**Exercise text:**
═══
- Methodology article
- Open Access
A phased SNP-based classification of sickle cell anemia HBB haplotypes
BMC Genomics volume 18, Article number: 608 (2017)
Sickle cell anemia causes severe complications and premature death. Five common β-globin gene cluster haplotypes are each associated with characteristic fetal hemoglobin (HbF) levels. As HbF is the major modulator of disease severity, classifying patients according to haplotype is useful. The first method of haplotype classification used restriction fragment length polymorphisms (RFLPs) to detect single nucleotide polymorphisms (SNPs) in the β-globin gene cluster. This is labor intensive, and error prone.
We used genome-wide SNP data imputed to the 1000 Genomes reference panel to obtain phased data distinguishing parental alleles.
We successfully haplotyped 813 sickle cell anemia patients previously classified by RFLPs with a concordance >98%. Four SNPs (rs3834466, rs28440105, rs10128556, and rs968857) marking four different restriction enzyme sites unequivocally defined most haplotypes. We were able to assign a haplotype to 86% of samples that were either partially or misclassified using RFLPs.
Phased data using only four SNPs allowed unequivocal assignment of a haplotype that was not always possible using a larger number of RFLPs. Given the availability of genome-wide SNP data, our method is rapid and does not require high computational resources.
Sickle cell anemia affects millions worldwide and is associated with high morbidity and mortality . The concentration of fetal hemoglobin (HbF) is the main pathophysiological modulator . Five major haplotypes of the β-globin gene (HBB) cluster are associated with different levels of HbF [3, 4]. Patients with the highest HbF generally have the mildest disease [5, 6]. Therefore, classification of patients’ haplotype is useful for prognostic purposes and for studying the genetic differences that contribute to the HbF variability among these haplotypes.
═══
**Excerpted records:**

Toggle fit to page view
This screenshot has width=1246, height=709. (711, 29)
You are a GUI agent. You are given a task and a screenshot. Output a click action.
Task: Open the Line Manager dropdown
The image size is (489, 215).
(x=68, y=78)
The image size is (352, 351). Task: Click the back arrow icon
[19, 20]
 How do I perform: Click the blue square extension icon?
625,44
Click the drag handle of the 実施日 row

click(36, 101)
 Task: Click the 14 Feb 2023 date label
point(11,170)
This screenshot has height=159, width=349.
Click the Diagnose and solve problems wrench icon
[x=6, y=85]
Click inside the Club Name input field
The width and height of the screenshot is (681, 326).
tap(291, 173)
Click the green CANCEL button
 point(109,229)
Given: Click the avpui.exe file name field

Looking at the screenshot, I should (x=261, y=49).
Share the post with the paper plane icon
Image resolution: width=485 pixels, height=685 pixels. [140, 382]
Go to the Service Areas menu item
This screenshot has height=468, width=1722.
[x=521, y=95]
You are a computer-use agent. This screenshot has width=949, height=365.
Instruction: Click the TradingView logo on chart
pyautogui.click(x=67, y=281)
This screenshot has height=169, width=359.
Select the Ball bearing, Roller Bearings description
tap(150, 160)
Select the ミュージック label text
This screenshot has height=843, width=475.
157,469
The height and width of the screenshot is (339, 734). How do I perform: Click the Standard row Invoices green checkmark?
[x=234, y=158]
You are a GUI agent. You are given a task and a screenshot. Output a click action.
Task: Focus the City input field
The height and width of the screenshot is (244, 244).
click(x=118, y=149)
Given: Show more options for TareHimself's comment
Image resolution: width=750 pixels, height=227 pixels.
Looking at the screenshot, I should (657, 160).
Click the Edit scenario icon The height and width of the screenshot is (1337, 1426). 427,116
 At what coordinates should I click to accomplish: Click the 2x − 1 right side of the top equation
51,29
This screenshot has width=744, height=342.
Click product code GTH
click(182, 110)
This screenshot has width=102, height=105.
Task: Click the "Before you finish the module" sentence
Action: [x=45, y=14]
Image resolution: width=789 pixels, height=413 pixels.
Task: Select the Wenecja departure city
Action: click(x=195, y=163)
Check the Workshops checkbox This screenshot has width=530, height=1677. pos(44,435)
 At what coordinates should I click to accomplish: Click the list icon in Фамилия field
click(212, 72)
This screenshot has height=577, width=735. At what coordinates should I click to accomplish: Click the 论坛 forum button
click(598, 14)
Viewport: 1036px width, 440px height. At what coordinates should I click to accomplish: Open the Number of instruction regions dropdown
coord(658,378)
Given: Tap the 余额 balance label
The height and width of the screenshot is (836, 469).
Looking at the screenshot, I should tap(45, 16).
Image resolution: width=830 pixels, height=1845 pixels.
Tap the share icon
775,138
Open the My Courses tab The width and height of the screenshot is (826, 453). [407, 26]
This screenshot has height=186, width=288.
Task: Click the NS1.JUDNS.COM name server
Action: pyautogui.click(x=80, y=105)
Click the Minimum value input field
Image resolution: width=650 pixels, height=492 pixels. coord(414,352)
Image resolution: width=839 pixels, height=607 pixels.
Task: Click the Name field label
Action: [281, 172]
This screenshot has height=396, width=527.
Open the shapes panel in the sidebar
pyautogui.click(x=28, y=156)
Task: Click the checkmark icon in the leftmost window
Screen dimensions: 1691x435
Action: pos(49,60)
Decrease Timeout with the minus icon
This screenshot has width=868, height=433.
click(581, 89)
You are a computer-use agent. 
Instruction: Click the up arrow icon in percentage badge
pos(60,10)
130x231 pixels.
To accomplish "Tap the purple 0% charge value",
═══
**Required action:**
Write out the entire article above on classifying sickle cell anemia haplotypes, reproducing every line without any change.

**Task result:**
- Methodology article
- Open Access
A phased SNP-based classification of sickle cell anemia HBB haplotypes
BMC Genomics volume 18, Article number: 608 (2017)
Sickle cell anemia causes severe complications and premature death. Five common β-globin gene cluster haplotypes are each associated with characteristic fetal hemoglobin (HbF) levels. As HbF is the major modulator of disease severity, classifying patients according to haplotype is useful. The first method of haplotype classification used restriction fragment length polymorphisms (RFLPs) to detect single nucleotide polymorphisms (SNPs) in the β-globin gene cluster. This is labor intensive, and error prone.
We used genome-wide SNP data imputed to the 1000 Genomes reference panel to obtain phased data distinguishing parental alleles.
We successfully haplotyped 813 sickle cell anemia patients previously classified by RFLPs with a concordance >98%. Four SNPs (rs3834466, rs28440105, rs10128556, and rs968857) marking four different restriction enzyme sites unequivocally defined most haplotypes. We were able to assign a haplotype to 86% of samples that were either partially or misclassified using RFLPs.
Phased data using only four SNPs allowed unequivocal assignment of a haplotype that was not always possible using a larger number of RFLPs. Given the availability of genome-wide SNP data, our method is rapid and does not require high computational resources.
Sickle cell anemia affects millions worldwide and is associated with high morbidity and mortality . The concentration of fetal hemoglobin (HbF) is the main pathophysiological modulator . Five major haplotypes of the β-globin gene (HBB) cluster are associated with different levels of HbF [3, 4]. Patients with the highest HbF generally have the mildest disease [5, 6]. Therefore, classification of patients’ haplotype is useful for prognostic purposes and for studying the genetic differences that contribute to the HbF variability among these haplotypes.